*Exercícios*:
1. Responda, com base no texto sobre as reuniões no Palácio das Esmeraldas:
(a) Em que datas as duas reuniões foram realizadas?
(b) Segundo a manchete do Jornal Diário Goiás, quantos vereadores eleitos o governador recebeu?
(c) Em que dispositivo legal a defesa ampara o uso do Palácio das Esmeraldas?
2. No texto sobre as reuniões no Palácio das Esmeraldas, troque "reuniões institucionais" por "encontros oficiais" no trecho que vai de "A defesa, por" até "2º, da Lei nº 9.504/97.", inclusive, e reproduza esse trecho.
3. Dê continuidade ao texto sobre as reuniões no Palácio das Esmeraldas a partir do ponto em que ele termina.

*Texto de leitura*:
A acusação cinge-se à realização de duas reuniões no Palácio das Esmeraldas, residência oficial do governador de Goiás, realizadas nos dias 7 e 9 de outubro de 2024, que contaram com a participação do então candidato a prefeito Sandro Mabel, sua vice e vereadores eleitos. Nas palavras da acusação, os eventos tiveram o intuito de arregimentar apoiadores ao “projeto político-eleitoral, conforme noticiado pela imprensa”.
Assim, a acusação conclui que “houve o uso indevido da estrutura governamental para beneficiar eleitoralmente um candidato específico e que a presença do governador Ronaldo Caiado ao lado de Sandro Mabel sugere uso da máquina pública em favor da sua candidatura”. A prova dos fatos são principalmente algumas manchetes jornalísticas, tais como:
– jornal O Hoje: “Caiado promove mobilização em apoio a Mabel pelas ruas de Goiânia”;
– Jornal Opção: “Em jantar no Palácio, Caiado pede empenho total de vereadores para eleição de Mabel”;
– Jornal CBN Goiânia: “Mabel faz reunião com vereadores eleitos em busca de apoio para o 2º turno”.
– Jornal Poder Goiás: “Caiado mobiliza vereadores em jantar no Palácio para apoiar Mabel no segundo turno”;
– Jornal Diário Goiás: “Governador Caiado recebe 26 vereadores eleitos em apoio à campanha de Mabel”.
A defesa, por sua vez, aduz que os eventos foram reuniões institucionais sem caráter público com o fim de parabenizar os candidatos eleitos pelo trabalho realizado, discutir estratégias emergenciais para a cidade e fortalecer o diálogo entre o Poder Executivo estadual e a Câmara dos Vereadores. Sustenta ainda a licitude do uso do bem público (o Palácio das Esmeraldas) com amparo no artigo 73, § 2º, da Lei nº 9.504/97.
A defesa, pois, apresentou a tese de que as tais reuniões estão legalmente amparadas na exceção prevista no § 2º do artigo 73 da Lei nº 9.504/97.

Trecho de um conjunto de dados:

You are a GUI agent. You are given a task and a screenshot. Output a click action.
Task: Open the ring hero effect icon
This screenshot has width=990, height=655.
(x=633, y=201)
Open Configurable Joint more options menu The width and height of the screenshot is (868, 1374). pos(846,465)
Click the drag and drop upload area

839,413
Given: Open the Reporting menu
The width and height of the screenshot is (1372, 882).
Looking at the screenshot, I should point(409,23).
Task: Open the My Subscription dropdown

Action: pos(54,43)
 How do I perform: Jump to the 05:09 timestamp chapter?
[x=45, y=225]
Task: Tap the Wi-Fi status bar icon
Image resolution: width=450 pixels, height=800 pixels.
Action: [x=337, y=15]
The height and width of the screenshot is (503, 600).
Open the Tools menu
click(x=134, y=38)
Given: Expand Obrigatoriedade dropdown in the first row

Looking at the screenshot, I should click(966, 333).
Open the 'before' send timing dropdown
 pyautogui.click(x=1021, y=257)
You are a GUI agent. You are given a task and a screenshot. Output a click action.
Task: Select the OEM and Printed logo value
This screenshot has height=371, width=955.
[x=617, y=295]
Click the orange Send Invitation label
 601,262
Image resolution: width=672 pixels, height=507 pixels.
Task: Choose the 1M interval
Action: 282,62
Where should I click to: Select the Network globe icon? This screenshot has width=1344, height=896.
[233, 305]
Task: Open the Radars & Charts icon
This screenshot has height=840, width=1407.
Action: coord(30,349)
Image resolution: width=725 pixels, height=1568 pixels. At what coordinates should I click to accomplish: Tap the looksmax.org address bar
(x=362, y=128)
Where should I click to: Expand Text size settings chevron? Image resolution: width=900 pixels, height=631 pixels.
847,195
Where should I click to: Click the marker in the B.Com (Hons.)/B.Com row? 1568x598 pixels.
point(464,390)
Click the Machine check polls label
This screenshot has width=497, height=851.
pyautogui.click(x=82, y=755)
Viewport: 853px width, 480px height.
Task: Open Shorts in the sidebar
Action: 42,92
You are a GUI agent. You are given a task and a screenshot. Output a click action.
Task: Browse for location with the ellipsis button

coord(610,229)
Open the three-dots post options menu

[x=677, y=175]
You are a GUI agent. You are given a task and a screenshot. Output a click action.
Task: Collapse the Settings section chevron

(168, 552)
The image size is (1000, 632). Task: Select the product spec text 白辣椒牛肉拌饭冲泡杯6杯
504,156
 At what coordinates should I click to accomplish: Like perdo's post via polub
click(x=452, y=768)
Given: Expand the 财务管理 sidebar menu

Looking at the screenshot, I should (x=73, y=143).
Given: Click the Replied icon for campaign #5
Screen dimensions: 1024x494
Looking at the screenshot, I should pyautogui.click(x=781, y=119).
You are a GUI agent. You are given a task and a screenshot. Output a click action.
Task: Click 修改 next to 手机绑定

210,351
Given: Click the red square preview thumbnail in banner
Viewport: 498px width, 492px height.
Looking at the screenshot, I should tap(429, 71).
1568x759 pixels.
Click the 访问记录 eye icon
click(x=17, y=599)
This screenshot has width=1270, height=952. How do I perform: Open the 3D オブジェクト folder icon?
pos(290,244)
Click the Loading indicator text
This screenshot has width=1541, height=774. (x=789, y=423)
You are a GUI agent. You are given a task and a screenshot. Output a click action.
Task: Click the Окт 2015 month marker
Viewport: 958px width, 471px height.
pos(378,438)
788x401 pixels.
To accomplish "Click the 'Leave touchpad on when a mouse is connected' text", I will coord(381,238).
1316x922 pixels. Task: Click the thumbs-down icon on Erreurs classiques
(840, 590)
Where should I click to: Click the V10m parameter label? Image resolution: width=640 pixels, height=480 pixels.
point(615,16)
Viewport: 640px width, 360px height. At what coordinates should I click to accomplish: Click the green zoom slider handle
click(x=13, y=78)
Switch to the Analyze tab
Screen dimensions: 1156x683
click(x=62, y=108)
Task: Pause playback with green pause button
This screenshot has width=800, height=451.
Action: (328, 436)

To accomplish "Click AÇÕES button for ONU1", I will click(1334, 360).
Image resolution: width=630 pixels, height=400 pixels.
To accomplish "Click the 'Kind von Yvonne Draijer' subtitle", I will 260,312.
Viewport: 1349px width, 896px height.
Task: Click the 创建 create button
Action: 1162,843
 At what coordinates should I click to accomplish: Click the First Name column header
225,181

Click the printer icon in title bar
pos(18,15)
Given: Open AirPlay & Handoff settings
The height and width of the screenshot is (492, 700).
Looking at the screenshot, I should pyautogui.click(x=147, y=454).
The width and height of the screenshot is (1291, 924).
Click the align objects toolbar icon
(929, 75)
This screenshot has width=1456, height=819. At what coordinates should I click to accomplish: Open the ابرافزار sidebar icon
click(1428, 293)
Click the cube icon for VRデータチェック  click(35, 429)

*Respostas*:
1.
(a) Nos dias 7 e 9 de outubro de 2024.
(b) 26 vereadores eleitos.
(c) No artigo 73, § 2º, da Lei nº 9.504/97.

2.
A defesa, por sua vez, aduz que os eventos foram encontros oficiais sem caráter público com o fim de parabenizar os candidatos eleitos pelo trabalho realizado, discutir estratégias emergenciais para a cidade e fortalecer o diálogo entre o Poder Executivo estadual e a Câmara dos Vereadores. Sustenta ainda a licitude do uso do bem público (o Palácio das Esmeraldas) com amparo no artigo 73, § 2º, da Lei nº 9.504/97.

3.
A regra é que:
“Art. 73. São proibidas aos agentes públicos, servidores ou não, as seguintes condutas tendentes a afetar a igualdade de oportunidades entre candidatos nos pleitos eleitorais:
I – ceder ou usar, em benefício de candidato, partido político ou coligação, bens móveis ou imóveis pertencentes à administração direta ou indireta da União, dos Estados, do Distrito Federal, dos Territórios e dos Municípios, ressalvada a realização de convenção partidária;”
A exceção legal está prevista no referido § 2º:
“§ 2º. A vedação do inciso I do caput não se aplica ao uso, em campanha, de transporte oficial pelo Presidente da República, obedecido o disposto no art. 76, nem ao uso, em campanha, pelos candidatos a reeleição de Presidente e Vice-Presidente da República, Governador e Vice-Governador de Estado e do Distrito Federal, Prefeito e Vice-Prefeito, de suas residências oficiais para realização de contatos, encontros e reuniões pertinentes à própria campanha, desde que não tenham caráter de ato público.”
À essa tese, o que nos diz a decisão judicial?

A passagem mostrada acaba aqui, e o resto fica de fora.